Quest’ultima, infatti, preso atto della cessazione della P. dall’incarico dirigenziale per effetto della sentenza della Corte costituzionale n. 37/2015, ha tuttavia rilevato che detta cessazione non valeva ad elidere le conseguenze dannose della temporanea assegnazione dell’incarico medesimo a detrimento dell’odierna controricorrente, concludendo, quindi, che, al di là della complessiva illegittimità della procedura avviata dall’odierna ricorrente, a rilevare era il comunque temporaneo prodursi di un danno per la controricorrente, vistasi comunque dichiarare soccombente in favore della P. sulla scorta di una procedura che nello specifico si presentava ulteriormente non conforme agli artt. 1175 e 1375 c.c.

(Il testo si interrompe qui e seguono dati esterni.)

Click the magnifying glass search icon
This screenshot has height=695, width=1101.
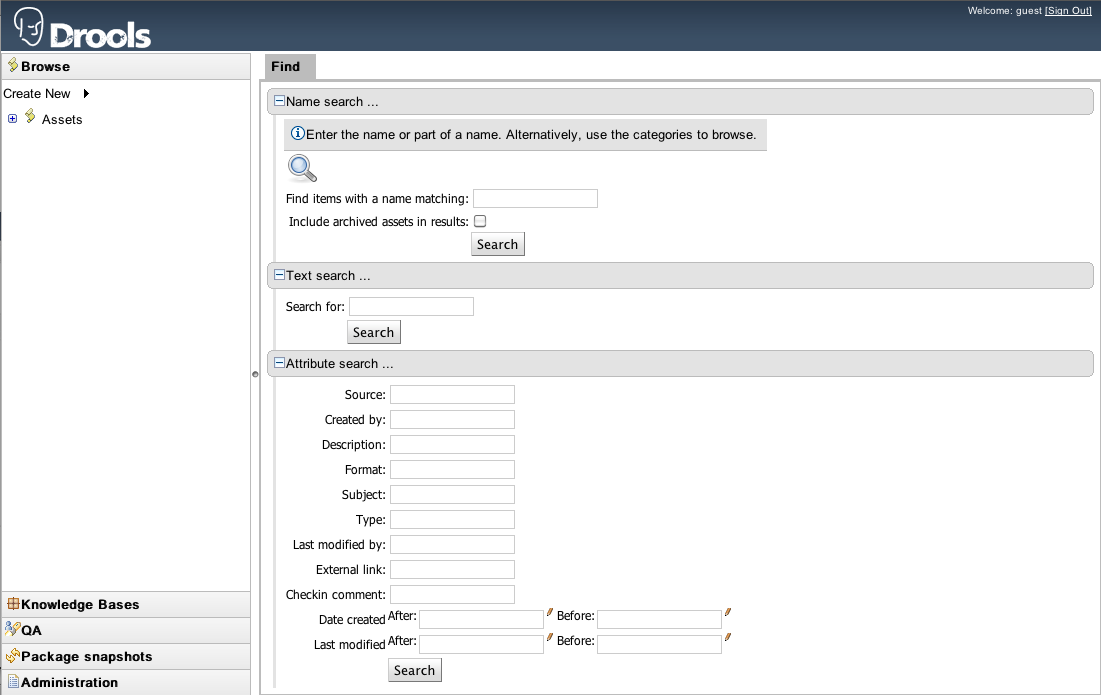pos(301,168)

Tale ratio viene sommariamente contestata dal ricorso (pagg. 13 e 14), invocando gli effetti ex tunc delle sentenze declaratorie di illegittimità costituzionale, senza tuttavia considerare che il ragionamento seguito dalla Corte territoriale non ha investito il profilo degli effetti della decisione della Consulta, bensì il ben diverso profilo degli effetti lesivi comunque prodottisi in capo alla controricorrente come conseguenza degli autonomi profili di illegittimità della specifica procedura di conferimento dell’incarico dirigenziale.
3. Infondati sono anche il secondo ed il terzo motivo di ricorso, da esaminarsi congiuntamente, stante la reciproca connessione.

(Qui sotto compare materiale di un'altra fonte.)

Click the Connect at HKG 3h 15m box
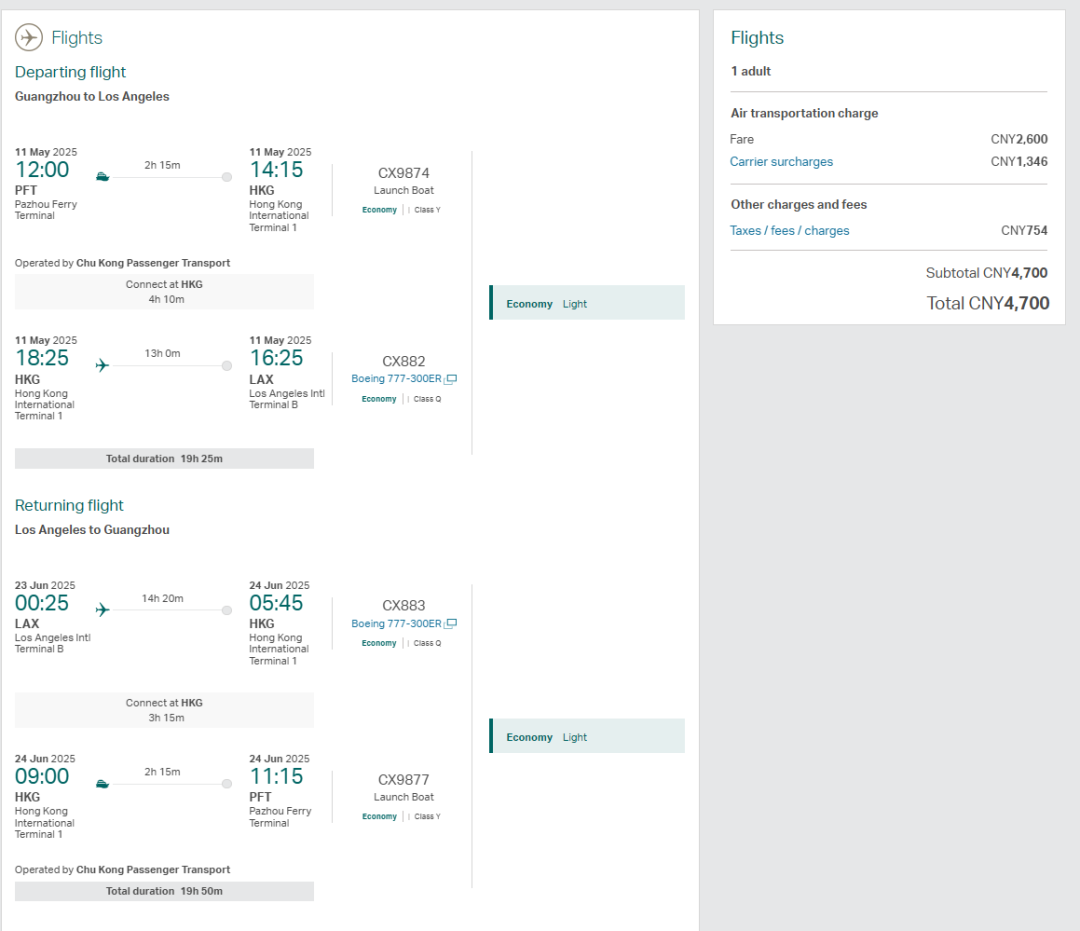The width and height of the screenshot is (1080, 931). coord(164,710)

La Corte territoriale, infatti, al di là della terminologia a tratti impiegata nella motivazione, si è conformata al principio, più volte espresso da questa Corte, a mente del quale, in tema di impiego pubblico privatizzato, nell’ambito del quale anche gli atti di conferimento di incarichi dirigenziali rivestono la natura di determinazioni negoziali assunte dall’Amministrazione con la capacità e i poteri del privato datore di lavoro, le norme contenute nell’art. 19, comma 1, del d.lgs. 30 marzo 2001, n. 165, obbligano l’Amministrazione datrice di lavoro al rispetto dei criteri di massima in esse indicati, anche per il tramite delle clausole generali di correttezza e buona fede, di cui agli artt. 1175 e 1375 c.c., applicabili alla stregua dei principi di imparzialità e di buon andamento, di cui all’art. 97 Cost.(Cass. Sez. L, Sentenza n. 7495 del 14/04/2015; Cass. Sez. L, Sentenza n. 21700 del 23/09/2013; Cass. Sez. L, Sentenza n. 20979 del 30/09/2009).

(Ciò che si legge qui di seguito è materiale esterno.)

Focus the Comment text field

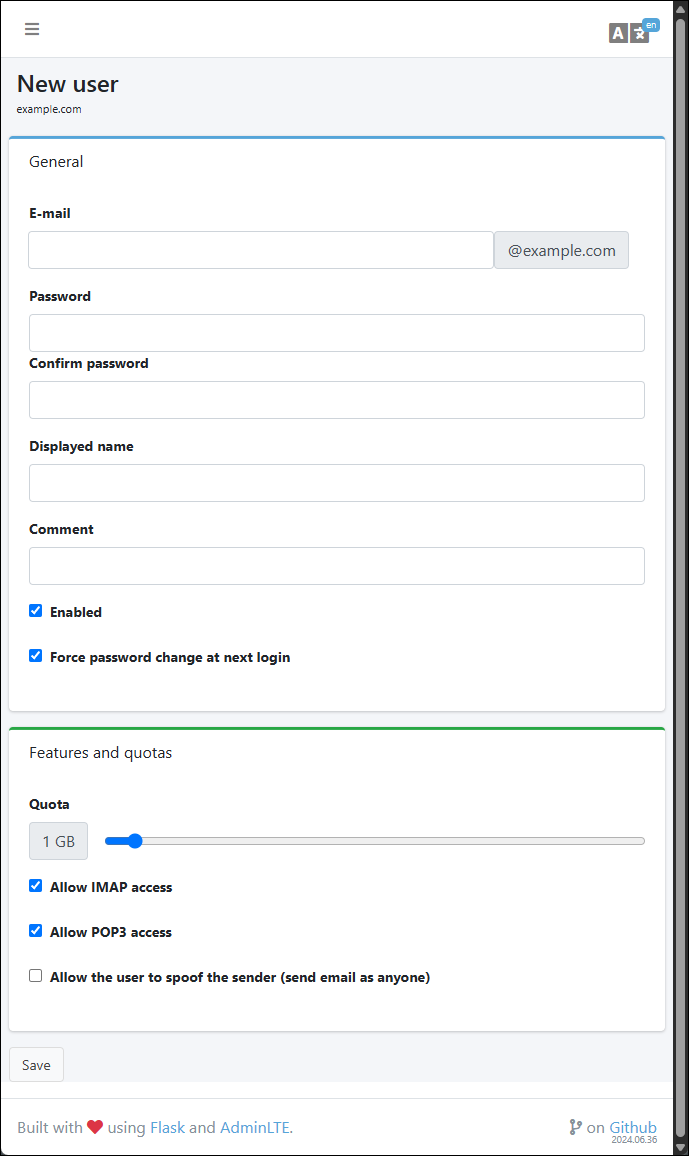336,566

In tale ottica, la Corte territoriale ha espressamente ritenuto contrastante con i canoni di correttezza e buona fede l’attribuzione dell’incarico alla P. senza procedere ad alcuna sostanziale valutazione comparativa, omettendo l’esame delle professionalità dei vari candidati e con radicale omissione di qualsiasi motivazione della scelta, senza che tale valutazione possa in alcun modo ritenersi contrastante col giudicato amministrativo, dal momento che, come appena osservato, pur trattandosi di determinazioni negoziali del datore di lavoro – e quindi non di un procedimento amministrativo –quest’ultimo era comunque tenuto ad agire conformemente agli artt. 1175 e 1375 c.c.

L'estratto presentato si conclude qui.